Ok Illinois Members, pour it on....This is our chance to flex some muscle.
Jeff
http://www.stltoday.com/stltoday/ne...323E609618385903862570AB001453C2?OpenDocument
Jeff
http://www.stltoday.com/stltoday/ne...323E609618385903862570AB001453C2?OpenDocument
Gov. Blagojevich faces showdown over gun bills
By Kevin McDermott
POST-DISPATCH SPRINGFIELD BUREAU
10/31/2005
SPRINGFIELD, ILL.
It's High Noon in Springfield - a showdown between legislators who are trying to loosen Illinois gun restrictions and Democratic Gov. Rod Blagojevich, who is trying to stop them.

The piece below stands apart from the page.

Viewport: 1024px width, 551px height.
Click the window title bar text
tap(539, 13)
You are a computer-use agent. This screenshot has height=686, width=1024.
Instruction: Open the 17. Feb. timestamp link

As always, downstate Democrats will be lined up against their party's governor when the shooting starts.
This is the final week of the Legislature's two-week "veto session," the last chance lawmakers will have to override vetoes. Among the bills Blagojevich vetoed are three that would ease state gun regulations and prevent local communities from imposing tougher ones. The Senate last week voted to override Blagojevich on one of the bills, and all three could be on the legislative agenda this week.
If the vetoes are overriden, the laws would go on the books over the governor's objections. The effect would be a new rule requiring police to destroy gun-sale records after the sales are complete; the elimination of the current gun-sale waiting period when guns are being traded; and the striking down of local ordinances in Carbondale and other communities that impose tougher rules on gun-transportation than the state standards.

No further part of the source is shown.